Low oil prices hurt Lafayette, Houma
Published 6:00 pm Monday, March 23, 2020
Lafayette, our sister city to the east, is once again experiencing an oil price crisis. Oil and gas companies became optimistic after the 2014 crisis when oil prices rose, but the coronavirus pandemic had oil prices Wednesday trading below $21 per barrel.
Mack Miller, the owner of Merlin Oil and Gas, a small Lafayette company that arranges onshore leases, told The Advocate, “I can tell you in unadulterated fashion, if these prices stay where they are, in six months, I will probably not be in business.”
The newspaper said in 2016 the Lafayette-area gross domestic product shrank at the second-fastest rate in the country because of oil prices that bottomed out at $37 per barrel. Prices rose into the $50-$60 range, where they were at the start of this year.
Energy companies and related businesses comprised 29.4 percent of the Lafayette-area gross domestic product (GDP) as of October, according to the Lafayette Economic Development Authority’s analysis of federal data. That was down from 45 percent in 2015, and roughly 70 percent in the 1980s.
The Advocate said Lafayette, in one way, may be better positioned to survive the current oil crash than previous ones because the city has attracted non-energy companies, particularly those in health care and technology.

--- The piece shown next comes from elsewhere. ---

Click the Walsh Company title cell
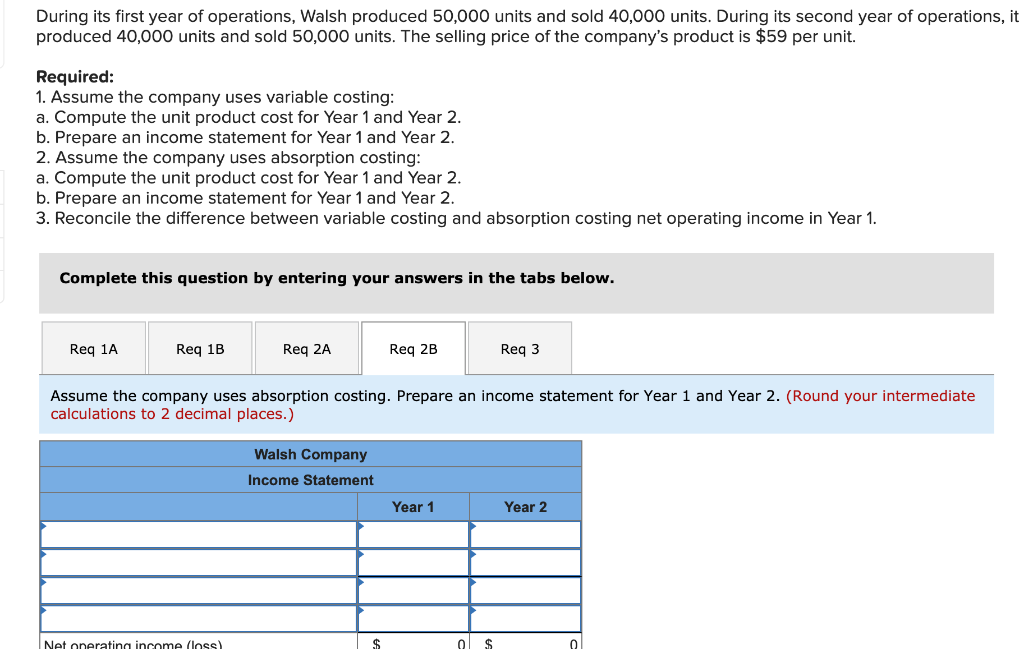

Houma, which has a smaller mix of similar businesses, isn’t so lucky.
Unemployment in the Lafayette area grew 0.4 percent last year, similar to the statewide average, but the Bureau of Labor Statistics said Houma continued to lose jobs. That is because as panic over the coronavirus pandemic emptied airplanes, Saudi Arabia and Russia failed to agree on production cuts, and Saudi Arabia then doubled down by increasing product.
Eric Smith, associate director of the Tulane University Energy Institute, said the rest of the year is probably a “write-off,” with pre-coronavirus prices sticking around through the end of 2021. Meanwhile, the Trump administration said it is seeking $3 billion from Congress to top up the country’s strategic petroleum reserves, potentially propping up U.S. oil producers after crude prices crashed globally.
Although far from certain, state Economist Loren Scott said he thinks prices may begin to recover by June because the Russians won’t be able to withstand a prolonged crash.
Scott probably spoke for most of us when he said the future is far from certain. For all of us, the good news we desperately need can’t come too soon.